> [Page]
* begin *
Raymond’s unpopularity within NA was evident long before it was proven at Bristol Crown Court. The roots of this fall from grace were fuelled in no small way by Davies’s growing dissatisfaction with Raymond’s lifestyle, which Davies would portray to others as Raymond pontificating on an inheritance to sustain his diet of takeaways, Benson & Hedges and obscure political interests.
As NA grew and then plateaued, Raymond’s obsession with the choreography and reputation of NA far out-weighed his physical commitment to their theory and practice. As NA headed towards proscription in 2016, Raymond was branded a coward for wanting the group to adapt to avoid the banning order rather than move onto the next, inevitable stage.
A common thread throughout all the trials of former and leading members of the group has been their tendency to besmirch each other’s reputations as well as blame each other for the descent into terrorism. It is Raymond, the public face of the group from start to end, who has been the most blamed and besmirched by former comrades and associates.
As far back as 2018, at The Old Bailey, the group’s chief-in-terror, Christopher Lythgoe, would decry Raymond as the one most hell bent on race war, and as the author of the ‘White Jihad’ doctrine. Whereas in fact, Lythgoe was one of the theory’s most fevered devotees.
Asked in court about his friendships with and opinions of a number of former and jailed comrades, Davies described Raymond as being the sort of person Davies “wouldn’t invite” to his birthday party.
Similarly, in evidence, it became clear Davies was no fan of Warrington’s Christopher Lythgoe who took charge of NA in 2015 and set in motion preparations for terrorism.
Lythgoe took control of NA in a bloodless and secretive coup after the public and debilitating disaster that befell NA at Liverpool Lime Street in August 2015.
Despite Davies describing Lythgoe as “lazy” it would appear they conspired togehter to let the public believe Ben Raymond (still) led the group, affording them both, they hoped, exemption from blame over the group’s increasingly perilous legal standing.
In giving evidence, Davies would disavow the terrorist direction NA took under “Lazy Lythgoe”, but he still sent him over £1500 before proscription so Lythgoe could open the group’s secret headquarters and gym in Warrington.
Davies would also cite Raymond as having often acted without his knowledge on numerous occasions during the period the group was legal. In particular, Davies said he had objected to the publication of a photograph of Davies and fellow convicted member Mark Jones visiting the Buchenwald concentration camp in May 2016.
Davies claimed to have regretted both the photograph and the Nazi salutes made at Buchenwald concentration camp. Davies claimed he was shocked and distressed that Raymon published a photograph of he and Jones giving Nazi salutes in the camp’s execution room, where some of the more than 56,000 people who died at Buchenwald were executed. Davies claimed to have been “ashamed” to have done such a thing in a place where there had been so much suffering.
Hpwever, he would later reaffirm in court that he wanted all British Jews “deported back to Israel”– even Jews whose families had been in Britain for hundreds of years. Davies is, after all, ‘probably the biggest Nazi of the lot.’
Other former NA associates were derided as being “crazies and weirdoes” or “mad”, particularly those recruited by Lythgoe. In the case of the constant butt of all NA’s internal hatreds, Garron “Gasser” Helm, he was described to court by Davies as an “egotist who caused drama.” One after the other, Davies threw the reputations of his former followers under the proverbial bus. That is except for Mark Jones, who Davies first met in the BNP and felt was “more normal” than the others.
* end *
> [Dataset extract]
* begin *
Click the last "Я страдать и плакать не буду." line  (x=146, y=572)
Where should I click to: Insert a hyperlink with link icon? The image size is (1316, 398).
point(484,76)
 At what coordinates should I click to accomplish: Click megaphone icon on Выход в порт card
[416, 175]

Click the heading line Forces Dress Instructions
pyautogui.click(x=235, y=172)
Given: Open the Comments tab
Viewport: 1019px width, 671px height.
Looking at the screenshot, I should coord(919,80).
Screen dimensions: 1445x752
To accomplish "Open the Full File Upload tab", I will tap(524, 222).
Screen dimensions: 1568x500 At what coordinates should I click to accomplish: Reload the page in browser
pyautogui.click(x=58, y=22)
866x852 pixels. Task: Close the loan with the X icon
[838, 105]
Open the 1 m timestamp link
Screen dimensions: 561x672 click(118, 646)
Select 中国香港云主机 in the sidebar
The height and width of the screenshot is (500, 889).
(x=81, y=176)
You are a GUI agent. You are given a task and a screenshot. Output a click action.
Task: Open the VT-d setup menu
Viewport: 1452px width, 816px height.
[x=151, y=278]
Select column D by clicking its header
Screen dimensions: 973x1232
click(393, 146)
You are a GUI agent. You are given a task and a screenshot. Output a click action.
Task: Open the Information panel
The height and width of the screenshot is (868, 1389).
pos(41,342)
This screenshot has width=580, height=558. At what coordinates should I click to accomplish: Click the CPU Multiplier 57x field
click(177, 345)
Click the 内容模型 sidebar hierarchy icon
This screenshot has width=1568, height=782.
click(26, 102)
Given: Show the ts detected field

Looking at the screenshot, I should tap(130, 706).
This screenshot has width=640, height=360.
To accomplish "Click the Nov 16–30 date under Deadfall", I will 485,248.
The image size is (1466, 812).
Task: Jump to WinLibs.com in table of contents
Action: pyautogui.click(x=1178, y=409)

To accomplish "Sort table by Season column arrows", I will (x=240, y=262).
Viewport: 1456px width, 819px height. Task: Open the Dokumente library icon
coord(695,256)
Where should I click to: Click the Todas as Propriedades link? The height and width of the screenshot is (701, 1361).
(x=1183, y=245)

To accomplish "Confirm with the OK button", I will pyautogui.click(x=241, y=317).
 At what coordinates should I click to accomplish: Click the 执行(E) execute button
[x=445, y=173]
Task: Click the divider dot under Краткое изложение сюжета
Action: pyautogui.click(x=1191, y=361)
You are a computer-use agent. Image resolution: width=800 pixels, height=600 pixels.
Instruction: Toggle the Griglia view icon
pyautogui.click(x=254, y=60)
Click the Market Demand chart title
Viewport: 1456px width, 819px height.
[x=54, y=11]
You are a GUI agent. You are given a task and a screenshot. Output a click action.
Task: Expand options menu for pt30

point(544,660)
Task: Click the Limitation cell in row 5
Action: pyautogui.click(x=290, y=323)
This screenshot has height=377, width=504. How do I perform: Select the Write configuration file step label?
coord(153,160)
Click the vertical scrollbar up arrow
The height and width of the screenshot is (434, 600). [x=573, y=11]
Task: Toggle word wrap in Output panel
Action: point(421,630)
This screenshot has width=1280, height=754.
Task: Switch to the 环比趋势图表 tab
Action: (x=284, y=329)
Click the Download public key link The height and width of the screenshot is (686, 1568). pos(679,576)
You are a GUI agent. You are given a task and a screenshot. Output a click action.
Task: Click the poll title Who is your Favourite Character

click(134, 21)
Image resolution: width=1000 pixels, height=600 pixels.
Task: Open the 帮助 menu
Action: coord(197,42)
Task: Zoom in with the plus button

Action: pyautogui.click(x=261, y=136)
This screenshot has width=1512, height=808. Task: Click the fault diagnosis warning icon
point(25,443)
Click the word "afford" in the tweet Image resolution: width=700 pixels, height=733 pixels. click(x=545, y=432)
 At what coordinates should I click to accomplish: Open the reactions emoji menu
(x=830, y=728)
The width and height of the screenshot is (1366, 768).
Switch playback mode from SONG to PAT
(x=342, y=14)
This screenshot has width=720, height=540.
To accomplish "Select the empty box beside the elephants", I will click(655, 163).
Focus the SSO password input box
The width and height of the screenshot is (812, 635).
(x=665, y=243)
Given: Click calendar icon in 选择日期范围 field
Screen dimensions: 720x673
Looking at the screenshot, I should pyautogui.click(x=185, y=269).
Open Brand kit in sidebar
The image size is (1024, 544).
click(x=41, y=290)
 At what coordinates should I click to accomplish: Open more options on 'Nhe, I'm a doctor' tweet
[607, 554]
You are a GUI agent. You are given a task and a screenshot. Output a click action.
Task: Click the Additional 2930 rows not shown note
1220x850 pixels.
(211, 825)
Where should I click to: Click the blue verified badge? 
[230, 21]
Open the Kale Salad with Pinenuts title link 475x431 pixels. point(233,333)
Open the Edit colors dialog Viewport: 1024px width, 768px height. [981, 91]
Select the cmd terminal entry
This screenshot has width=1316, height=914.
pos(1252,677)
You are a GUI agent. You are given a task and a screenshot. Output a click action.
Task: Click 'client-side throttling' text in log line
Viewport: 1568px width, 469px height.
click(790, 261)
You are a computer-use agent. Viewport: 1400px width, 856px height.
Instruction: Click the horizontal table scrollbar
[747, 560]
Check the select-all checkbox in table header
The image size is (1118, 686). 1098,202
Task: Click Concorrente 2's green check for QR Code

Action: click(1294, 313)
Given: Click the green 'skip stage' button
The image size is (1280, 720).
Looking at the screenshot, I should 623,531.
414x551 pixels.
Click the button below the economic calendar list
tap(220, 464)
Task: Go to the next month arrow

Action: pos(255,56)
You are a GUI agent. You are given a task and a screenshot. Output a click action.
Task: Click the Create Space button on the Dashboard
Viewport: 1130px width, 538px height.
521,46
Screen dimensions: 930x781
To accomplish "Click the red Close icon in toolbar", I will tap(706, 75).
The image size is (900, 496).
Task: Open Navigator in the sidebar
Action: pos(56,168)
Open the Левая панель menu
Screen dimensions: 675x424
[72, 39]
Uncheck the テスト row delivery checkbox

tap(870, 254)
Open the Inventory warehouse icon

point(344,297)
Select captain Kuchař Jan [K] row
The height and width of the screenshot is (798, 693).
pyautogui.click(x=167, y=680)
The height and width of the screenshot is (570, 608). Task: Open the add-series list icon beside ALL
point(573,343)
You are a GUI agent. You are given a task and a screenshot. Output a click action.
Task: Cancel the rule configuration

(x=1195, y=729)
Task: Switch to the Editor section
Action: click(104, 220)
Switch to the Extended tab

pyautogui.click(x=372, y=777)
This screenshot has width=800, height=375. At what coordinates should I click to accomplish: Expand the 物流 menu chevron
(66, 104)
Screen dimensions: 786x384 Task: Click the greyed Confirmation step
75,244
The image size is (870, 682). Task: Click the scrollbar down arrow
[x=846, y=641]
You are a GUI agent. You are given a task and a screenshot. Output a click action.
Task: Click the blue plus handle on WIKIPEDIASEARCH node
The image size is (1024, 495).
* end *
> [Exercises]
[1] List every person named in the article about NA, giving each name as fully as the article ever gives it.
[2] Carry the article about NA forward from its last sentence.

> [Solved problems]
[1] Ben Raymond, Davies, Christopher Lythgoe, Mark Jones, Garron "Gasser" Helm

[2]
By the end of the three week trial, Davies often had his head in his hands as the trial was summarised for the court. He had made many impassioned and quite debilitating statements from the witness box.
Davies repeatedly defended his beliefs but as he continually reminded the court, he was not on trial for them. He was on trial for membership of a proscribed organisation, one he had first formed and then secretly reformed. His confidence in his own abilities was scorching, even if the effort to assert them were wasted and misdirected.
Dressed in a grey suit with crumpled shirt and carrying a small batch of notes in a side bag, Davies now appeared in court with the seemingly obligatory glasses of a far right defendant.
Davies spoke of his attempts to engage in the political process through the National Front and also his meeting with Mark Collett who later refused to return his calls once Collett had set up an organisation remarkably similar to how Davies described the banned, NS131.
It appears from a private conversation relayed to court, that Davies didn’t particularly want to work with Raymond any longer and nor did he want Raymond to have any input in his activities other than to produce artwork ad designs for them.
Davies travelled extensively post-proscription as he obsessed on and agitated for the creation of a ‘Nationalist Community’ which was to be in Yorkshire, around Leeds or Huddersfield (as I mention in my book about National Action). He visited and guided all the continuity groups set up by NA members across the country and many times it appears they failed to impress him.
So important was this project of getting Nazis living next door to each other, that Davies even held a top secret meeting in the McDonalds in Leeds city centre to try to convince people to join him in building an all white enclave.
Some things about Davies and his activities will continue to remain a mystery. Who was the mysterious woman, a ‘Ms Whitcombe’ in the United States for instance, who was sending Davies, her “most testing asset”, money for research? Davies claimed he was researching cosmetics for the woman. Others may claim he was gathering information on American Nazis for her. We’ll never know.
As with the conviction of his co-founder Ben Raymond last year, the jailing of Davies is most welcome, but far too late. He becomes the 19th Nazi jailed for membership of an organisation banned in 2016.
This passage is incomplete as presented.